Stone and wood were the main construction material in Anatolian Turkish culture. Carved decorations in the form of figurative and ornamental compositions appeared on mosques, madrasahs, turbes, tombstones, and caravan sarays. By the thirteen century designs moved towards more complex and intricate decorations and embroidery-like low reliefs with dense geometrical interlace angular motifs, Kufi inscriptions. In the Ottoman period emphasis shifted to plainer decorations and more imposing architectural elements. In the eighteenth century, stone decorations were largely replaced by stucco interior decorations, Baroque interlace and motifs, as intensive Westernization took place.

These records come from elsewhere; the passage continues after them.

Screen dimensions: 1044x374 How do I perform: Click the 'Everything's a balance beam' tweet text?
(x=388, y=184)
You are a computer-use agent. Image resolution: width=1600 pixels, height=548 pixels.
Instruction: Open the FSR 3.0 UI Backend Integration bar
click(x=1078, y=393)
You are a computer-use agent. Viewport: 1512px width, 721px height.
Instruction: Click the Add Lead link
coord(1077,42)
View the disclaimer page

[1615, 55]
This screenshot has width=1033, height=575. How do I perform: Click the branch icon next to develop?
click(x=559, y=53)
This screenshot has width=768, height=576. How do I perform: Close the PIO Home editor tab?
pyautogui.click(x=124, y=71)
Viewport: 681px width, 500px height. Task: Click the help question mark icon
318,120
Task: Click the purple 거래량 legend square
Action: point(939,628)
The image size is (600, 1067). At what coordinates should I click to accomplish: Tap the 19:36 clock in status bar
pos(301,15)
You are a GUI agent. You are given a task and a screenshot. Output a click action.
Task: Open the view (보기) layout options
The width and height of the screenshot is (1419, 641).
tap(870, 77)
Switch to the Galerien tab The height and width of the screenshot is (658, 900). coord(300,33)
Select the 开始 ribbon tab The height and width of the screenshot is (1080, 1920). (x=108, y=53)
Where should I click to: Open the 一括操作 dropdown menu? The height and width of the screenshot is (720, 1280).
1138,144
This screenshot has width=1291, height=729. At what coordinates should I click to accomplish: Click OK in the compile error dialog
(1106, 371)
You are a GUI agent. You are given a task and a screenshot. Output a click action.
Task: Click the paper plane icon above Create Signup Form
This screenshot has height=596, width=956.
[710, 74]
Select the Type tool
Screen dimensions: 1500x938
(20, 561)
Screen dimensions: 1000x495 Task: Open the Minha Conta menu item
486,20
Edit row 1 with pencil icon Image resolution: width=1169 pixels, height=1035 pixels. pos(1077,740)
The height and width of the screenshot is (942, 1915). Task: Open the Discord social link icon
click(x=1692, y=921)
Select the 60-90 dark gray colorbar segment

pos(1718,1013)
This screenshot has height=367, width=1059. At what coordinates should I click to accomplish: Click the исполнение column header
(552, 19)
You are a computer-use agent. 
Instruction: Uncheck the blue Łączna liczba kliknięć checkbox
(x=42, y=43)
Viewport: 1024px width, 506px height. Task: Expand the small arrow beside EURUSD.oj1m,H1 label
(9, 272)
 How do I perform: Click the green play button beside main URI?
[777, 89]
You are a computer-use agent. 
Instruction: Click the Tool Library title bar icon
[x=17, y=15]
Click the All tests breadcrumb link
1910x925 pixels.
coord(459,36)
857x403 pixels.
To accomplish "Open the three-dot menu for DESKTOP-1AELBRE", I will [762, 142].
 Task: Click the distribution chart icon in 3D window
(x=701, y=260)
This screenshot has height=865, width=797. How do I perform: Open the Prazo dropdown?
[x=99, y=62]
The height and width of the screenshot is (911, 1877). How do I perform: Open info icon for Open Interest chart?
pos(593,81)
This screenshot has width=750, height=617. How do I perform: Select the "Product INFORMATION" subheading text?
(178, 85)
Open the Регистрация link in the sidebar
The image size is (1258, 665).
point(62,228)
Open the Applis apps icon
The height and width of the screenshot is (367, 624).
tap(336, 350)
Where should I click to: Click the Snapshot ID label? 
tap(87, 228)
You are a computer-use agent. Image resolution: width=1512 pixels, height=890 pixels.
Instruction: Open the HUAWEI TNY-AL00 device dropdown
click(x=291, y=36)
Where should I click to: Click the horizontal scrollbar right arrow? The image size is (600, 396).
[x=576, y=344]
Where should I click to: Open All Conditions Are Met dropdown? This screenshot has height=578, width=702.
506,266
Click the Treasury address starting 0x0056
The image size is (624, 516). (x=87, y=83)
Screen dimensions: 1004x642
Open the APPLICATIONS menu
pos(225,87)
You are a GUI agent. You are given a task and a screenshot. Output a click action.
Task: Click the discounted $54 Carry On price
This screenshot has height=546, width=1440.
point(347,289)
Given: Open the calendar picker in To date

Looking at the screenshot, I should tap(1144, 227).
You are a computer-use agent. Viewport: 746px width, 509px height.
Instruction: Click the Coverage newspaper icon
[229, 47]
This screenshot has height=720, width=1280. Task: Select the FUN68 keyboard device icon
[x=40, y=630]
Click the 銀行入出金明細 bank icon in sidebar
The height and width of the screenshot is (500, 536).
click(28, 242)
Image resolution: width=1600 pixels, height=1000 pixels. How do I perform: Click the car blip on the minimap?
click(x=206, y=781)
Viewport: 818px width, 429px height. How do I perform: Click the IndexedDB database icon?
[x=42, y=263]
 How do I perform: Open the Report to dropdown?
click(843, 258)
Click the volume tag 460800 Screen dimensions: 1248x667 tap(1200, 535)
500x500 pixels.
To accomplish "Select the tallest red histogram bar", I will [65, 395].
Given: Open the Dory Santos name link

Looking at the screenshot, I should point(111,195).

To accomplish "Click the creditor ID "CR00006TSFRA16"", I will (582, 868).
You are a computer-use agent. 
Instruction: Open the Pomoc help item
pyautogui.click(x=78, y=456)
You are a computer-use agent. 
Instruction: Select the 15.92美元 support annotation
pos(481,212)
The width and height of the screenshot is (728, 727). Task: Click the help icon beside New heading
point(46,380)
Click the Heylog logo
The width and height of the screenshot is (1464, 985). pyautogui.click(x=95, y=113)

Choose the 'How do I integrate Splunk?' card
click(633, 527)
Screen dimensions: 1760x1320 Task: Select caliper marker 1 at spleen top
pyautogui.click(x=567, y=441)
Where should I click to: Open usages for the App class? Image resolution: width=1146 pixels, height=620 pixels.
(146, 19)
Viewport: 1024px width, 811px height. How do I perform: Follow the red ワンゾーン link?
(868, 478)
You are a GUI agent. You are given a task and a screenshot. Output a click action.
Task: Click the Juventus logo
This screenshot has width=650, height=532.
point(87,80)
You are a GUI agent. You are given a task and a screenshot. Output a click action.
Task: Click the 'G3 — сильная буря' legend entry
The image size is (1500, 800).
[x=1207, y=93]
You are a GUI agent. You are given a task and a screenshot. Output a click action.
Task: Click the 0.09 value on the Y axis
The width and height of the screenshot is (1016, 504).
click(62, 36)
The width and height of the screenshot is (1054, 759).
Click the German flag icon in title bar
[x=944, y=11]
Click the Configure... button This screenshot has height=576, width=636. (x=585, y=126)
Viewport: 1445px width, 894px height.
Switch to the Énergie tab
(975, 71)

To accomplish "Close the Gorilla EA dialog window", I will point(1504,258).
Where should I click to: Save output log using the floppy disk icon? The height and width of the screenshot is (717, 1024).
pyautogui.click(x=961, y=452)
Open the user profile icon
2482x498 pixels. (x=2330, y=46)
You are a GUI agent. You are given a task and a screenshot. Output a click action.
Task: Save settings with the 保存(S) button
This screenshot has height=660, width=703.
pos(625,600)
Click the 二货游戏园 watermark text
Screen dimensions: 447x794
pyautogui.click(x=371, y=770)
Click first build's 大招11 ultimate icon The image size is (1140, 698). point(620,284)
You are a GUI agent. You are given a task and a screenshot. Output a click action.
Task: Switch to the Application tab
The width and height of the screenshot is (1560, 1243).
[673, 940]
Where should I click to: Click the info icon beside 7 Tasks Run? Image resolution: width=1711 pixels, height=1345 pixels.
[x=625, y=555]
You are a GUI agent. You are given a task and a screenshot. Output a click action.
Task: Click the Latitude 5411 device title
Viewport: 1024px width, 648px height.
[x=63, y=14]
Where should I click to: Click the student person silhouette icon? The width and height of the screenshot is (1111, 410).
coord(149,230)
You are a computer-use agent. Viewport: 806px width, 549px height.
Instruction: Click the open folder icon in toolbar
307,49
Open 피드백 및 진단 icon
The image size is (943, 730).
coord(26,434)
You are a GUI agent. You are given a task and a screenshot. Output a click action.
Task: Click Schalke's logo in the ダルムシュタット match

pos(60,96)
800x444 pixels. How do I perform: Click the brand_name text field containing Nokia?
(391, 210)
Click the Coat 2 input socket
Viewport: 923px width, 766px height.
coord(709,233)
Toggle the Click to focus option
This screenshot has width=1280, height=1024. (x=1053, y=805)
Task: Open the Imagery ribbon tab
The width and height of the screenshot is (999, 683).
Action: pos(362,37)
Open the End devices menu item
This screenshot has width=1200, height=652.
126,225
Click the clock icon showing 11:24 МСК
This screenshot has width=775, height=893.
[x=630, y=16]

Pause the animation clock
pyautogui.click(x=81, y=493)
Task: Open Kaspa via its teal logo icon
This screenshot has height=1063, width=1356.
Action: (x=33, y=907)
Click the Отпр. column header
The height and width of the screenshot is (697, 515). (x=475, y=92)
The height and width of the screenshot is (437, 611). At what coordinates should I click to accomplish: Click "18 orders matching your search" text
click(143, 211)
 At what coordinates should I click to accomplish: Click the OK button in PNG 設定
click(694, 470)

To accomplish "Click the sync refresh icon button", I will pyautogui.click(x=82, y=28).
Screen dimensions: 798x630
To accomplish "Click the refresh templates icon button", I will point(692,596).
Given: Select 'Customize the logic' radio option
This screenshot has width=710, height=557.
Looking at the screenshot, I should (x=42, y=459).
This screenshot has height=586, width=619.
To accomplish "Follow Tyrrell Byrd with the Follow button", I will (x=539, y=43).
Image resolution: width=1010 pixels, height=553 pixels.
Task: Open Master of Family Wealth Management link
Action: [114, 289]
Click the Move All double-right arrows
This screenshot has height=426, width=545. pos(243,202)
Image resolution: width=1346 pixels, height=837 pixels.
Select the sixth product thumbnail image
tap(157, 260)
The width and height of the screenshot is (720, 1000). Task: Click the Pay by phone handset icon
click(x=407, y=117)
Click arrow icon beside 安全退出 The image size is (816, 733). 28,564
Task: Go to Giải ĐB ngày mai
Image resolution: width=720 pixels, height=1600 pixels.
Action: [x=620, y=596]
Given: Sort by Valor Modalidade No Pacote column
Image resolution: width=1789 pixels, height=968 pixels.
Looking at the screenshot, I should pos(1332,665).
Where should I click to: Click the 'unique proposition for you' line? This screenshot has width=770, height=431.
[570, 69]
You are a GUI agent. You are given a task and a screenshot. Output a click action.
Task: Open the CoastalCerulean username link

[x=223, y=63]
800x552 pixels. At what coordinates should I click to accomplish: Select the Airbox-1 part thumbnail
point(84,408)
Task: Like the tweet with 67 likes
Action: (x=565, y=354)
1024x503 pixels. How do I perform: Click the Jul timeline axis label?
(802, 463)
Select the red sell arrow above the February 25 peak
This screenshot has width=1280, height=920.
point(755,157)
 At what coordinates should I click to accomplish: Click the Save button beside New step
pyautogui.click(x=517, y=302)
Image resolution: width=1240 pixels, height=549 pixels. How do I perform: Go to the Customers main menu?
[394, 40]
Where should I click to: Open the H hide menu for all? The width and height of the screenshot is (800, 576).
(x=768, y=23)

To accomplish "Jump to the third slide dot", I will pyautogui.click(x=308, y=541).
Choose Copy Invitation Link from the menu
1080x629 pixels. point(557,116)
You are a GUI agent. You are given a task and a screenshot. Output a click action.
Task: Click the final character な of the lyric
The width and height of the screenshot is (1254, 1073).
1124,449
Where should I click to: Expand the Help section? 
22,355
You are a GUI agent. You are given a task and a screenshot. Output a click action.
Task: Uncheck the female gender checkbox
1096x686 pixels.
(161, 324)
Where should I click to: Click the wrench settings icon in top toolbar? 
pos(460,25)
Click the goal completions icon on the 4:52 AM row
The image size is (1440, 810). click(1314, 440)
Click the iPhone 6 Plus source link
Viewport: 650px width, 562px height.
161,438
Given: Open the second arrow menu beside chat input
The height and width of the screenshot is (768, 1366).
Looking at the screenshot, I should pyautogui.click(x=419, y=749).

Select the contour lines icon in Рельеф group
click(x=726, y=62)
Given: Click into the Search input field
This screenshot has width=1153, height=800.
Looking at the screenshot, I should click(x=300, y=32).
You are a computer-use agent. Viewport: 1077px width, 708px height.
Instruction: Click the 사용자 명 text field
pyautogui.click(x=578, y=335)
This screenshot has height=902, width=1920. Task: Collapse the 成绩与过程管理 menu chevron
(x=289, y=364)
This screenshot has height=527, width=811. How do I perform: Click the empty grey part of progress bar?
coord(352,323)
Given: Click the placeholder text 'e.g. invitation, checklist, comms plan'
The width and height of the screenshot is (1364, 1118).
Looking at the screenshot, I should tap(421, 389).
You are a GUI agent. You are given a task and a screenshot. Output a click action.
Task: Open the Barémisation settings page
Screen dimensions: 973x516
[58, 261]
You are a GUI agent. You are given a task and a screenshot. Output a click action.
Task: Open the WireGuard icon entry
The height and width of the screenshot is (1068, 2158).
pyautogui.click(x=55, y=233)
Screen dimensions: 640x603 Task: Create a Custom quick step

There is a widely held but quite erroneous belief that figurative painting, relief or sculpture is to be found in Islamic art due to prohibition by the Koran. Religious rulings issued only in the ninth century discouraged the representation of any living beings capable of movement but they were not rigidly enforced until the fifteenth century. Figurative art is especially rich in stone and stucco reliefs of the Seljuk period, adorning both secular and religious reliefs and tiles. The subjects included nobility as well as servants, subjects, hunters and hunting animals, trees, birds, sphinxes, lions, sirens, dragons and double-headed eagles. Some of the symbols are proof that shamanistic religious beliefs survived. The eagle was regarded, for example, as a holy bird, a protective spirit, and the guardian of heaven. It was also a symbol of potency and fertility. Eagles on tombstones or turbes reflect shamanistic beliefs that the souls of the dead rose up to Heaven in the form of birds. In Seljuk architecture, small human heads are sometimes scattered among arabesques.

Reference: E. Akurgal. The Art and Architecture of Turks, Rizzoli International Publications, NY, 1980.